EXERCISE REQUIREMENTS
Reproduce each of the following entries verbatim, line by line, with no changes.

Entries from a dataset
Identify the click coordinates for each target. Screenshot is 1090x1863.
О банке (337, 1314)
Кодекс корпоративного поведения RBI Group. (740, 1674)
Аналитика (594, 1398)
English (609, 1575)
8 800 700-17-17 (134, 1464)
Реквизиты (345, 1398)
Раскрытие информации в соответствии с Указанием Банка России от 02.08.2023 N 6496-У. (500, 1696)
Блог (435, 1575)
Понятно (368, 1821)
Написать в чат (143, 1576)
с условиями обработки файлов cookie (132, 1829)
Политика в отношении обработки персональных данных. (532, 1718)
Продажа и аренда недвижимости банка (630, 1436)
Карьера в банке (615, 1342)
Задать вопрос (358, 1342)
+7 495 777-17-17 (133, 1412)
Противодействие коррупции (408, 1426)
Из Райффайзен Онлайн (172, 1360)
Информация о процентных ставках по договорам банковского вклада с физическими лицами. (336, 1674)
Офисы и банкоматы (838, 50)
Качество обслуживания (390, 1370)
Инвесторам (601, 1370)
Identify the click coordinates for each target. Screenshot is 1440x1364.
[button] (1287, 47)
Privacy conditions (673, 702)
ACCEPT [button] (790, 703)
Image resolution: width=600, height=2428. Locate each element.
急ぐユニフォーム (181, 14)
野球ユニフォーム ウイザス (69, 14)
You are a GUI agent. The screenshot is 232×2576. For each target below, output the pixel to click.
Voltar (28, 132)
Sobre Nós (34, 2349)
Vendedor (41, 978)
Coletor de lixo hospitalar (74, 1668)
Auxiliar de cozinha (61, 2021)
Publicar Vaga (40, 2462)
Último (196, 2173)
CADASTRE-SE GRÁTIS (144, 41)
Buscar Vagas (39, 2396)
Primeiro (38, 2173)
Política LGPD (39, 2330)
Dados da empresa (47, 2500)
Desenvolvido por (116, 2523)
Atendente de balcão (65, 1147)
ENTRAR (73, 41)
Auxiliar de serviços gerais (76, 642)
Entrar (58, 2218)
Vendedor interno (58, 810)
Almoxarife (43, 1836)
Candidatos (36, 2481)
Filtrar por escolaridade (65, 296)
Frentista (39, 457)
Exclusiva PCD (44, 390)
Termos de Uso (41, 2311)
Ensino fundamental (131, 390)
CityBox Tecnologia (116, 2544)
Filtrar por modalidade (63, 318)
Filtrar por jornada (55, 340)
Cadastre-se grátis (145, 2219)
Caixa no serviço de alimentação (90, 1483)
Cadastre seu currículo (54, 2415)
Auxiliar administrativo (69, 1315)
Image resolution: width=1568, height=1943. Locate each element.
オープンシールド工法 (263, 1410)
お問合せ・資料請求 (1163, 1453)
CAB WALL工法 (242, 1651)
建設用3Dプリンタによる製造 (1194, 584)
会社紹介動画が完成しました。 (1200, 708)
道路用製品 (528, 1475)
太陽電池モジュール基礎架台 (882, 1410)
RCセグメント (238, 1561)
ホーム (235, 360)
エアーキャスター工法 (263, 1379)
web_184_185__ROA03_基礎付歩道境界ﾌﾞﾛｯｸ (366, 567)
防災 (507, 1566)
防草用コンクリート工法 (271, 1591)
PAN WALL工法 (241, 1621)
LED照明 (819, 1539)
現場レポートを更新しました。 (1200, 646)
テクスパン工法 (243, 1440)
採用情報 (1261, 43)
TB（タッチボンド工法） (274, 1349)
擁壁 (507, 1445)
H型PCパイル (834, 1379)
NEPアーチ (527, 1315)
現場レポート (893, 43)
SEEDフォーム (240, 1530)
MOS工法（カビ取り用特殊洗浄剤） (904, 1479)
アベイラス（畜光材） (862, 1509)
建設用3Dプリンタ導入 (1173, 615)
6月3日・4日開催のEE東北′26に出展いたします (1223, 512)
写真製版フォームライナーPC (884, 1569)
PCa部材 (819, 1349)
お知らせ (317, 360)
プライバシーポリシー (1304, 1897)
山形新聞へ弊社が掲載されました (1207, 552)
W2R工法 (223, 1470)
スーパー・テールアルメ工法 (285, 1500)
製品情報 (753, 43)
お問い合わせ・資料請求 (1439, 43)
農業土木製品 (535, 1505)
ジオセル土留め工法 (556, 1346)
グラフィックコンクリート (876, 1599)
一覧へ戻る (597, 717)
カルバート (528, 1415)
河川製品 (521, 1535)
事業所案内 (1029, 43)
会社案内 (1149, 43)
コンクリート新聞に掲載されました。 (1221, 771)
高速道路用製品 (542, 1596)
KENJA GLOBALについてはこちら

RESPONSE TO THE EXERCISE
Identify the click coordinates for each target. Screenshot is 1090x1863.
О банке (337, 1314)
Кодекс корпоративного поведения RBI Group. (740, 1674)
Аналитика (594, 1398)
English (609, 1575)
8 800 700-17-17 (134, 1464)
Реквизиты (345, 1398)
Раскрытие информации в соответствии с Указанием Банка России от 02.08.2023 N 6496-У. (500, 1696)
Блог (435, 1575)
Понятно (368, 1821)
Написать в чат (143, 1576)
с условиями обработки файлов cookie (132, 1829)
Политика в отношении обработки персональных данных. (532, 1718)
Продажа и аренда недвижимости банка (630, 1436)
Карьера в банке (615, 1342)
Задать вопрос (358, 1342)
+7 495 777-17-17 (133, 1412)
Противодействие коррупции (408, 1426)
Из Райффайзен Онлайн (172, 1360)
Информация о процентных ставках по договорам банковского вклада с физическими лицами. (336, 1674)
Офисы и банкоматы (838, 50)
Качество обслуживания (390, 1370)
Инвесторам (601, 1370)
Identify the click coordinates for each target. Screenshot is 1440x1364.
[button] (1287, 47)
Privacy conditions (673, 702)
ACCEPT [button] (790, 703)
Image resolution: width=600, height=2428. Locate each element.
急ぐユニフォーム (181, 14)
野球ユニフォーム ウイザス (69, 14)
You are a GUI agent. The screenshot is 232×2576. For each target below, output the pixel to click.
Voltar (28, 132)
Sobre Nós (34, 2349)
Vendedor (41, 978)
Coletor de lixo hospitalar (74, 1668)
Auxiliar de cozinha (61, 2021)
Publicar Vaga (40, 2462)
Último (196, 2173)
CADASTRE-SE GRÁTIS (144, 41)
Buscar Vagas (39, 2396)
Primeiro (38, 2173)
Política LGPD (39, 2330)
Dados da empresa (47, 2500)
Desenvolvido por (116, 2523)
Atendente de balcão (65, 1147)
ENTRAR (73, 41)
Auxiliar de serviços gerais (76, 642)
Entrar (58, 2218)
Vendedor interno (58, 810)
Almoxarife (43, 1836)
Candidatos (36, 2481)
Filtrar por escolaridade (65, 296)
Frentista (39, 457)
Exclusiva PCD (44, 390)
Termos de Uso (41, 2311)
Ensino fundamental (131, 390)
CityBox Tecnologia (116, 2544)
Filtrar por modalidade (63, 318)
Filtrar por jornada (55, 340)
Cadastre-se grátis (145, 2219)
Caixa no serviço de alimentação (90, 1483)
Cadastre seu currículo (54, 2415)
Auxiliar administrativo (69, 1315)
Image resolution: width=1568, height=1943. Locate each element.
オープンシールド工法 (263, 1410)
お問合せ・資料請求 (1163, 1453)
CAB WALL工法 (242, 1651)
建設用3Dプリンタによる製造 (1194, 584)
会社紹介動画が完成しました。 (1200, 708)
道路用製品 (528, 1475)
太陽電池モジュール基礎架台 (882, 1410)
RCセグメント (238, 1561)
ホーム (235, 360)
エアーキャスター工法 (263, 1379)
web_184_185__ROA03_基礎付歩道境界ﾌﾞﾛｯｸ (366, 567)
防災 (507, 1566)
防草用コンクリート工法 (271, 1591)
PAN WALL工法 (241, 1621)
LED照明 (819, 1539)
現場レポートを更新しました。 (1200, 646)
テクスパン工法 (243, 1440)
採用情報 (1261, 43)
TB（タッチボンド工法） (274, 1349)
擁壁 (507, 1445)
H型PCパイル (834, 1379)
NEPアーチ (527, 1315)
現場レポート (893, 43)
SEEDフォーム (240, 1530)
MOS工法（カビ取り用特殊洗浄剤） (904, 1479)
アベイラス（畜光材） (862, 1509)
建設用3Dプリンタ導入 (1173, 615)
6月3日・4日開催のEE東北′26に出展いたします (1223, 512)
写真製版フォームライナーPC (884, 1569)
PCa部材 (819, 1349)
お知らせ (317, 360)
プライバシーポリシー (1304, 1897)
山形新聞へ弊社が掲載されました (1207, 552)
W2R工法 (223, 1470)
スーパー・テールアルメ工法 (285, 1500)
製品情報 (753, 43)
お問い合わせ・資料請求 (1439, 43)
農業土木製品 (535, 1505)
ジオセル土留め工法 (556, 1346)
グラフィックコンクリート (876, 1599)
一覧へ戻る (597, 717)
カルバート (528, 1415)
河川製品 (521, 1535)
事業所案内 (1029, 43)
会社案内 (1149, 43)
コンクリート新聞に掲載されました。 (1221, 771)
高速道路用製品 (542, 1596)
KENJA GLOBALについてはこちら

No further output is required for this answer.